![]() ![]() Choose another writer in this calendar: by name: by birthday from the calendar. TimeSearch |
Zara Yacob (1592-1692); also spelled Zar'a Ya´sqob | |
Seventeenth century Ethiopian philosopher and religious
thinker, whose treatise, in the original Ge'ez (Gǝ'ǝz) language
known
as the Hatata or the Ḥatäta
Zärʾa Yaʿǝqob (1667), has often been compared to Descartes' Discours
de la methode (1637). Zara Yacob's authorship has been debated.

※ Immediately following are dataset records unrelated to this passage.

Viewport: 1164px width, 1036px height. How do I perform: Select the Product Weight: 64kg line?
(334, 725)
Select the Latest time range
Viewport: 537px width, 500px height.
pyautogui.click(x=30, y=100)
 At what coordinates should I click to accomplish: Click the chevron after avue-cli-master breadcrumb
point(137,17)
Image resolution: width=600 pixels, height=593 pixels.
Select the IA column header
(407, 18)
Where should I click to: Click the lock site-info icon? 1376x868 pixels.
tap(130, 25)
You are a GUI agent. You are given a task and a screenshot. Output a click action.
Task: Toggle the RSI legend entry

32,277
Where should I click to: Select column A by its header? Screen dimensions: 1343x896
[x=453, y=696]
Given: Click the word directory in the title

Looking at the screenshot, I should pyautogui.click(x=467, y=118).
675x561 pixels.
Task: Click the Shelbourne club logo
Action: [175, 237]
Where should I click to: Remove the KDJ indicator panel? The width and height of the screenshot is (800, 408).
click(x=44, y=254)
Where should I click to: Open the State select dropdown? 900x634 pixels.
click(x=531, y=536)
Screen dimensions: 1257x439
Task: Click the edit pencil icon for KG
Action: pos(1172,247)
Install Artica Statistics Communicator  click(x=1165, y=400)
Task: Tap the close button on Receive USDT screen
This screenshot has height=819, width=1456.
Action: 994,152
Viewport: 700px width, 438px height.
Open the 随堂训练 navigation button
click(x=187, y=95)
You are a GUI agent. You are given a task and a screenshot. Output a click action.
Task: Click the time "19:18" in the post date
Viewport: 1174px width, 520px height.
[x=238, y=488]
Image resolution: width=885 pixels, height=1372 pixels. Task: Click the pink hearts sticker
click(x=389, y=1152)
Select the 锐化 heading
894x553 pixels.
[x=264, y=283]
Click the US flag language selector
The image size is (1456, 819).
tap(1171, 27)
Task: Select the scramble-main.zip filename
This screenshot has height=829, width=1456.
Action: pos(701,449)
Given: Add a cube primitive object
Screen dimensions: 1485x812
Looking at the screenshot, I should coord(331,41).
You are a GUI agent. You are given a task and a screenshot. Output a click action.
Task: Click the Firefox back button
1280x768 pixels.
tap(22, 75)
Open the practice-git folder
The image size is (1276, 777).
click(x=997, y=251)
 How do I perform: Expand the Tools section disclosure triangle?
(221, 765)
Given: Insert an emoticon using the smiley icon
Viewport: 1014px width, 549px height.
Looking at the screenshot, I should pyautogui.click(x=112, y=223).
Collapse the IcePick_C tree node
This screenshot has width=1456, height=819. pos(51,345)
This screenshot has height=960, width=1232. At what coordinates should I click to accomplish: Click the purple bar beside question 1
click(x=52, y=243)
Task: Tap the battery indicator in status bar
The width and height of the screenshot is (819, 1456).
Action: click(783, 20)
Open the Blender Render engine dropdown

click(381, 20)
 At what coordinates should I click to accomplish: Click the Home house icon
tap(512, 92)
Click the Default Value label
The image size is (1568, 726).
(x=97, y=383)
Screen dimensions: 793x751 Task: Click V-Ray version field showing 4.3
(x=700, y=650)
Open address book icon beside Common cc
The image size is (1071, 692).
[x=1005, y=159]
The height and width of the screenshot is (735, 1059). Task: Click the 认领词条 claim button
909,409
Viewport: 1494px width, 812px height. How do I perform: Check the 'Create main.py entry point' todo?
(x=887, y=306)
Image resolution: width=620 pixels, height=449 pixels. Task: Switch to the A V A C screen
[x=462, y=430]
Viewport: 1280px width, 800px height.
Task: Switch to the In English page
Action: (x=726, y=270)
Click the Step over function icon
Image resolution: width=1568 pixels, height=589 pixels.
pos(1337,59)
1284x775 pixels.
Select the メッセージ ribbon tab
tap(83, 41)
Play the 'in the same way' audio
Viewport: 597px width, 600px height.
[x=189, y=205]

However, in the period, when African philosophical
literature was significantly oral in character, this "inquiry" or
"examination",
transmitted by writing, was one of the few exceptions. "Behold, I have begun an inquiry such as has not been attempted before. You can complete what I have begun so that the people of our country will become wise with the help of God and arrive at the science of truth, lest they believe in falsehood, trust in depravity, go from vanity to vanity, that they know the truth and love their brother, lest they quarrel about their empty faith as they have been doing till now." (quoted in A Short History of African Philosophy by Barry Hallen, Bloomington: Indiana University Press, 2002, p. 9; Ethiopian Philosophy, Vol. II: The Treatise of Zara Yaecob and Walda Hewat by Claude Sumner, Addis Ababa, Ethiopia: Addis Ababa University, 1976) Zara Yacob (spelled also Zera Yacob, Zar'a Ya'aqob or Zärʾa
Yaʿǝqob) was
born into a farmer's family near Aksum, the capital of the ancient
Greek-influenced kingdom in northern Ethiopia. Yacob's name means "The
Seed of Jacob"; "Zara" is the Aramaic word for "seed." "By Christian
baptism I was named Zara Yacob, but people called me Warqye," he wrote
later in the Treatise. Although Yacob's father was poor, he supported his son's education. "God gave me the talent to learn faster than my companion," he said in his autobiographicsal piece. Yacob attended the traditional schools and became acquainted with the Psalms of David, which deeply influence his thought. After having returned to his native Aksum, Yacob taught there for four years. Yacob
was educated in the Coptic Christian faith, but he was
also familiar with other Christian sects, Islam, Judaism, and Indian
religion. Many times he did not agree with the interpretation of the
Holy Scriptures of the Frang
[Europeans] but he kept his opinions to
himself. On a broader level, the Hatata
originated from his need to examine critically the nature of truth in
which sacred texts so fundamentally differed from one another. "The
light of reason is for Zera Yacob the discriminating criterion
allowing us to distinguish between what is of God and what is of the
human person, between the essential tenets of natural religion and the
man-made additions or inventions." ('Zera Yacob' by
Claude Sumner, in A Companion to the
Philosophers, edited by Robert L. Arrington, Malden, MA:
Blackwell Publishers, 2001, p. 37) A truth seeker, who decided to rely on his own inner voice, Yacob was denounced before King Negus Susenoys (r.1607-1632), who had turned to the Roman Catholic faith and ordered his subjects to follow his own example. Attempts to change the age-old rituals were met with resistance and tens of thousands were killed in the process. Yacob fled into exile with some gold and the Book of Psalms.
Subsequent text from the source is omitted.